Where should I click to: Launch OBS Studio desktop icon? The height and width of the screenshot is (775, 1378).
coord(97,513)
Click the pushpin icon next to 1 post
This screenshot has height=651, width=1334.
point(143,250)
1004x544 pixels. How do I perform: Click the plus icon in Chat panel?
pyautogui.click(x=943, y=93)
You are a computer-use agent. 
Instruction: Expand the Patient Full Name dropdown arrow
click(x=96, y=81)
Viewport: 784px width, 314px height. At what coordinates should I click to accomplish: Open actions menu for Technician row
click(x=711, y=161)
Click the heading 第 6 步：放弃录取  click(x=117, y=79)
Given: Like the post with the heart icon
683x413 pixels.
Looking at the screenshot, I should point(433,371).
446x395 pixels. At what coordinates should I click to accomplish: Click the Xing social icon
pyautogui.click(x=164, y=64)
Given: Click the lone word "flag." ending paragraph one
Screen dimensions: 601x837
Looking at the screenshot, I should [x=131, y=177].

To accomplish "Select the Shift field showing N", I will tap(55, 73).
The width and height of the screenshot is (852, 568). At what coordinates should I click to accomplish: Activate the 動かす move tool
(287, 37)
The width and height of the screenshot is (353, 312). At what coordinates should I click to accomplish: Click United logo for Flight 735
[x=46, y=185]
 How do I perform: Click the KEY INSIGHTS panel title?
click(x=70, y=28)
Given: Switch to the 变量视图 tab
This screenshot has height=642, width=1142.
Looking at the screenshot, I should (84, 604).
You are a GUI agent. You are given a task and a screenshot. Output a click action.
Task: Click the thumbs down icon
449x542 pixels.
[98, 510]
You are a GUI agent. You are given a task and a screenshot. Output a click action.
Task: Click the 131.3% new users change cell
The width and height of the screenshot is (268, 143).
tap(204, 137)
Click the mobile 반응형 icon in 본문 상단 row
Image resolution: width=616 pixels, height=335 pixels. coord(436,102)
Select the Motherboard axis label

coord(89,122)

- - -

* Your task *
Reproduce every one of the records above word for word, without changing anything.

* Task answer *
Where should I click to: Launch OBS Studio desktop icon? The height and width of the screenshot is (775, 1378).
coord(97,513)
Click the pushpin icon next to 1 post
This screenshot has height=651, width=1334.
point(143,250)
1004x544 pixels. How do I perform: Click the plus icon in Chat panel?
pyautogui.click(x=943, y=93)
You are a computer-use agent. 
Instruction: Expand the Patient Full Name dropdown arrow
click(x=96, y=81)
Viewport: 784px width, 314px height. At what coordinates should I click to accomplish: Open actions menu for Technician row
click(x=711, y=161)
Click the heading 第 6 步：放弃录取  click(x=117, y=79)
Given: Like the post with the heart icon
683x413 pixels.
Looking at the screenshot, I should point(433,371).
446x395 pixels. At what coordinates should I click to accomplish: Click the Xing social icon
pyautogui.click(x=164, y=64)
Given: Click the lone word "flag." ending paragraph one
Screen dimensions: 601x837
Looking at the screenshot, I should [x=131, y=177].

To accomplish "Select the Shift field showing N", I will tap(55, 73).
The width and height of the screenshot is (852, 568). At what coordinates should I click to accomplish: Activate the 動かす move tool
(287, 37)
The width and height of the screenshot is (353, 312). At what coordinates should I click to accomplish: Click United logo for Flight 735
[x=46, y=185]
 How do I perform: Click the KEY INSIGHTS panel title?
click(x=70, y=28)
Given: Switch to the 变量视图 tab
This screenshot has height=642, width=1142.
Looking at the screenshot, I should (84, 604).
You are a GUI agent. You are given a task and a screenshot. Output a click action.
Task: Click the thumbs down icon
449x542 pixels.
[98, 510]
You are a GUI agent. You are given a task and a screenshot. Output a click action.
Task: Click the 131.3% new users change cell
The width and height of the screenshot is (268, 143).
tap(204, 137)
Click the mobile 반응형 icon in 본문 상단 row
Image resolution: width=616 pixels, height=335 pixels. coord(436,102)
Select the Motherboard axis label

coord(89,122)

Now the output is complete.